The last 5 centavos were struck in 1935, whilst, in 1937, cupro-nickel 50 centavos were introduced, followed in 1942 by issues of zinc 10 and 20 centavos and bronze 50 centavos. These were the last issues below 1 boliviano. In 1951, bronze 1, 5 and 10 bolivianos were issued.

===Banknotes===
In 1873, the first boliviano banknotes were issued by the Banco Nacional de Bolivia in denominations of 1, 5, 10, 20, 50 and 100 bolivianos. 20 and 40 centavo notes were added in 1875. Notes were also issued by the Banco Agricola, the Banco de Bolivia y Londres, the Banco del Comercio, the Banco Francisco Argandoña, the Banco Industrial de La Paz (later the Banco Industrial), the Banco Mercatil and the Banco Potosi, with denominations of 1, 5, 10, 20, 50 and 100 bolivianos.

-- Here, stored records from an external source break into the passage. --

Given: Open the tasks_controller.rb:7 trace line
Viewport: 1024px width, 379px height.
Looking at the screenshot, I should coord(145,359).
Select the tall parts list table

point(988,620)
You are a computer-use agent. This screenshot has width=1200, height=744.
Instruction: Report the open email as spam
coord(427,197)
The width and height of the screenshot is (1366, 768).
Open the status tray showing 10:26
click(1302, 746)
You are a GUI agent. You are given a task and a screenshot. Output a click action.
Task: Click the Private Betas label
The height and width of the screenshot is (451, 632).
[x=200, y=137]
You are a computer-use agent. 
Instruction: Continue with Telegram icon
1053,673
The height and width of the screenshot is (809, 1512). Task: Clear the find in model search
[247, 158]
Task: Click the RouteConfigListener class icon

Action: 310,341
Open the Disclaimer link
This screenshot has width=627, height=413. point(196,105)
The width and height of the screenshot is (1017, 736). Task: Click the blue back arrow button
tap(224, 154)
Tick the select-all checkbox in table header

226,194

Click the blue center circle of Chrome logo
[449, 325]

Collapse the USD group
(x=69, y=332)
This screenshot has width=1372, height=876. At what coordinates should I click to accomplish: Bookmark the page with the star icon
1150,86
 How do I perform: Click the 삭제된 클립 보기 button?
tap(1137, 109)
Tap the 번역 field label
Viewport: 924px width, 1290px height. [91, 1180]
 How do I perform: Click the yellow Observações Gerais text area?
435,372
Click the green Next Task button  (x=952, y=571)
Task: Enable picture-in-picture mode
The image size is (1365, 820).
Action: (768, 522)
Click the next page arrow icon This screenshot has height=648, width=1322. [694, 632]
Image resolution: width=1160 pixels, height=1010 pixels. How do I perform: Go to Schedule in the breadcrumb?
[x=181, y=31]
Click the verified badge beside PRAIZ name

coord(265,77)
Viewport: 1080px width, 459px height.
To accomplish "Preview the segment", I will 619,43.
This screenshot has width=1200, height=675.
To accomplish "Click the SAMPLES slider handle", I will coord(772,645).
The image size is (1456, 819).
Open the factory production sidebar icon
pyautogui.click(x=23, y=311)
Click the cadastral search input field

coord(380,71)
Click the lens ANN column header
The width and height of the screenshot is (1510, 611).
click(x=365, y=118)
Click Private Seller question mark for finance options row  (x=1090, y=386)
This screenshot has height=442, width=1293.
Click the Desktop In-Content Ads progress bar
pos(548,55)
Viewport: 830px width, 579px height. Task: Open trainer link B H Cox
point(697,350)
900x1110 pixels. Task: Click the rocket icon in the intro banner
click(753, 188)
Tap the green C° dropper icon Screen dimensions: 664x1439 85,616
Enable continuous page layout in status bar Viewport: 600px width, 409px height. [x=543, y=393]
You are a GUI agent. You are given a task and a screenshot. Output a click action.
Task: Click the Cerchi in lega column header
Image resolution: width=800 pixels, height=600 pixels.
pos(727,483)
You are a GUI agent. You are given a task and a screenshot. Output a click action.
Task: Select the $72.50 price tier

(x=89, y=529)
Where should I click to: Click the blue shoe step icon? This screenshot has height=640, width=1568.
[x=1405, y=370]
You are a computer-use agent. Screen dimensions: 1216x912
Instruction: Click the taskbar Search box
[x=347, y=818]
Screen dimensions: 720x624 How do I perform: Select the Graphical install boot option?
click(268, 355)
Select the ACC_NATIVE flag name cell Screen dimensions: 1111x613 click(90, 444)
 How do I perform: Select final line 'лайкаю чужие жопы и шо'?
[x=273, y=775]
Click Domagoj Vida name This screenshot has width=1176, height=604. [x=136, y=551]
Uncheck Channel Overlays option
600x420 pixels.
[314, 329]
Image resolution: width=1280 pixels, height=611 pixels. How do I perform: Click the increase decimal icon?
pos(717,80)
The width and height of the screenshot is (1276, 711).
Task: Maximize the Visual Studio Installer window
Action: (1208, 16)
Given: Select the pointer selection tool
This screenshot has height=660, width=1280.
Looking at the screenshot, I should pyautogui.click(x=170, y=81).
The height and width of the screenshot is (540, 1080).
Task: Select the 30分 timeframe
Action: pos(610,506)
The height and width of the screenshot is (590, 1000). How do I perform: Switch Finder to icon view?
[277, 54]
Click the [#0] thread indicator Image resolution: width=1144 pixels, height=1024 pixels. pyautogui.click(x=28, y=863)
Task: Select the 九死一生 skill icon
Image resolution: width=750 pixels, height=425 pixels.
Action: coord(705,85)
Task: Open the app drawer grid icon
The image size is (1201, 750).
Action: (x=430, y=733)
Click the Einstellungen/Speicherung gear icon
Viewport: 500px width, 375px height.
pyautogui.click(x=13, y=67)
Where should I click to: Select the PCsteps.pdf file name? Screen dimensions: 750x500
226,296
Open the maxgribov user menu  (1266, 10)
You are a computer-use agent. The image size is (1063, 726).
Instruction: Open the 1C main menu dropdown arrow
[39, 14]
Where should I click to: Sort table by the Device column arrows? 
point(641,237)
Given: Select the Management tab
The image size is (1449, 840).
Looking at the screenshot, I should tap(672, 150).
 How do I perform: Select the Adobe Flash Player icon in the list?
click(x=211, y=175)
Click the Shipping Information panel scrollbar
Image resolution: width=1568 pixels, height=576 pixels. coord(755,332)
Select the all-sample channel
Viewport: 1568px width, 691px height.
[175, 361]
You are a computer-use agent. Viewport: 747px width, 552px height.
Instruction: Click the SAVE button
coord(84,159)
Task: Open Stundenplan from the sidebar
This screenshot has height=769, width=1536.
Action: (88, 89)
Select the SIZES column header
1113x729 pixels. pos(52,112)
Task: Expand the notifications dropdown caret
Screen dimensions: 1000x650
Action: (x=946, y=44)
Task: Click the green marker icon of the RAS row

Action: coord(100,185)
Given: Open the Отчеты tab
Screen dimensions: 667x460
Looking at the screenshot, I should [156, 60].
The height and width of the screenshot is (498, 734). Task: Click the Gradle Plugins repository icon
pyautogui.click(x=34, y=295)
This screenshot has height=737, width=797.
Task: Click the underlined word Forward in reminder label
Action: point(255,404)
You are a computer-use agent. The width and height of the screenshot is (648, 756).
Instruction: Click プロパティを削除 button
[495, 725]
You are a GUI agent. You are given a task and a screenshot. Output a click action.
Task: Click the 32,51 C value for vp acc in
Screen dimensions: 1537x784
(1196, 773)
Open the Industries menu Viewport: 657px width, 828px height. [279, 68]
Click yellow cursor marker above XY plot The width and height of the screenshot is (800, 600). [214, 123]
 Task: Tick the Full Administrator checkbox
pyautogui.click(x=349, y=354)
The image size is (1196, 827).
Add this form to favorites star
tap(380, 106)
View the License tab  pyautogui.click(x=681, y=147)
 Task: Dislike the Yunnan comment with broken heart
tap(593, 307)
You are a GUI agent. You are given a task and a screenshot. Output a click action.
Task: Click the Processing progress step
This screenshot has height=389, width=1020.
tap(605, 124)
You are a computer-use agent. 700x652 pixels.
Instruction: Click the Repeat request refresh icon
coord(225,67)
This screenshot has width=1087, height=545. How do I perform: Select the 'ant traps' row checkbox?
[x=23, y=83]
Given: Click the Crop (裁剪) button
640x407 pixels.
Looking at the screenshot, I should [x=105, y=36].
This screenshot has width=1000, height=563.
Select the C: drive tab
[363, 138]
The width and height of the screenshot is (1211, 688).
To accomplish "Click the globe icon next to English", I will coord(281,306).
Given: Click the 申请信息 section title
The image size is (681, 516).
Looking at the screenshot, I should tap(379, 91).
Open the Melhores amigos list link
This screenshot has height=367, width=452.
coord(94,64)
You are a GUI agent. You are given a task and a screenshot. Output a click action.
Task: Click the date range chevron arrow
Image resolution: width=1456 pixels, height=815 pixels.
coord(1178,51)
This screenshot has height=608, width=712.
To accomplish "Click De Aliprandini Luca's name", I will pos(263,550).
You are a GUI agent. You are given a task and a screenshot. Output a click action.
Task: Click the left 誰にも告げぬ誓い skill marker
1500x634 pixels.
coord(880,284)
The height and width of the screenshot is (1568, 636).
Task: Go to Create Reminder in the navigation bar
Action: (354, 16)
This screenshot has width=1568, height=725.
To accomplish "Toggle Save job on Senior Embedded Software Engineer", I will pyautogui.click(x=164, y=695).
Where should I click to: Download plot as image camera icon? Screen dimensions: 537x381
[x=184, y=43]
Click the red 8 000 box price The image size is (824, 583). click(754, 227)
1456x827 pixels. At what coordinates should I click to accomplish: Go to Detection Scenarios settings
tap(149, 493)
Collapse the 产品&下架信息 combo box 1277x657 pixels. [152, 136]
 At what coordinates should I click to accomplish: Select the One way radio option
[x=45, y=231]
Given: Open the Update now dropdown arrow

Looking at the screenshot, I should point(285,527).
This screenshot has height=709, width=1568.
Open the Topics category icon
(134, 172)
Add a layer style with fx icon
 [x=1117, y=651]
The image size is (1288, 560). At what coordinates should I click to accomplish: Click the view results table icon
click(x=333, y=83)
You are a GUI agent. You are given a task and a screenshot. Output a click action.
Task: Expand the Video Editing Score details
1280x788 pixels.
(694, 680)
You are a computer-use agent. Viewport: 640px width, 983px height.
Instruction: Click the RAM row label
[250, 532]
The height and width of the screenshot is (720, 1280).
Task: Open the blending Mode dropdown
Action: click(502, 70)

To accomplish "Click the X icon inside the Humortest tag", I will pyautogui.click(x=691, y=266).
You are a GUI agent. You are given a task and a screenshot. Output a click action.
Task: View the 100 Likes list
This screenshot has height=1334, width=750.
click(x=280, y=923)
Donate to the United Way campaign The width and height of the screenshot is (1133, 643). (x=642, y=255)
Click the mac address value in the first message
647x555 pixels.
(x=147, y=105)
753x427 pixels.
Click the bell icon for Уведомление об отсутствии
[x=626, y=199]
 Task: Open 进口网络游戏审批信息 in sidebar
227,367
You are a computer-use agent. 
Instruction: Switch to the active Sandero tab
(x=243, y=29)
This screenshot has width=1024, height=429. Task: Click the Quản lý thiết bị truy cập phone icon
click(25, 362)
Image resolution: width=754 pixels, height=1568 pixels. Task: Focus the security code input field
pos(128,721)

The last issue of these private banks was made in 1911.

In 1903, the Treasury introduced notes in denominations of 50 centavos, 1, 5, 10 and 20 bolivianos. In 1911, the Banco de la Nación Boliviana began issuing notes. The first issue, in denominations of 1, 5, 10, 20, 50 and 100 bolivianos, was overprinted on notes of the Banco de Bolivia y Londres. Regular issues, in the same denominations, followed later the same year. In 1928, the Banco Central took over paper money issuance, with notes for 1, 5, 10, 20, 50, 100, 500 and 1000 bolivianos. 5000 and 10,000 boliviano notes followed in 1942. Post-inflation economic period annual percentage rate capital appreciation and growth made all the inflation period bolivianos cash banknotes at par value current and legally circulating with the new.